*** Opening of DATASET ***

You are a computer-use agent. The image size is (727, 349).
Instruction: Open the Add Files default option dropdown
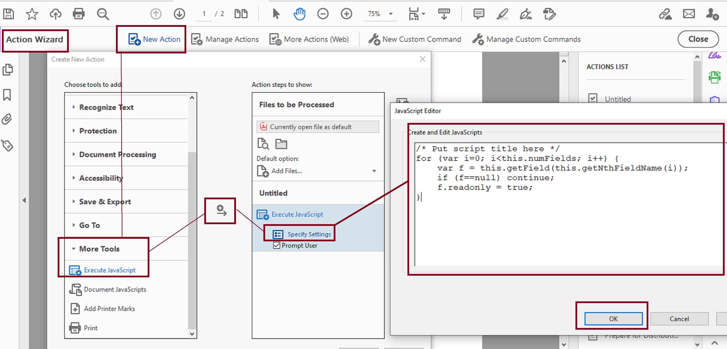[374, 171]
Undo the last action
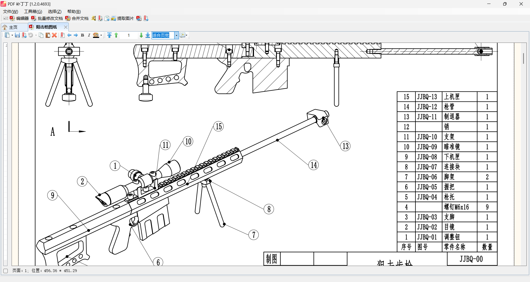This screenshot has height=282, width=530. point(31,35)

*** Close of DATASET ***

YOUR ASSIGNMENT:
Copy every record verbatim while leaving each picture out.

ANSWER BELOW:
You are a computer-use agent. The image size is (727, 349).
Instruction: Open the Add Files default option dropdown
[374, 171]
Undo the last action
This screenshot has height=282, width=530. point(31,35)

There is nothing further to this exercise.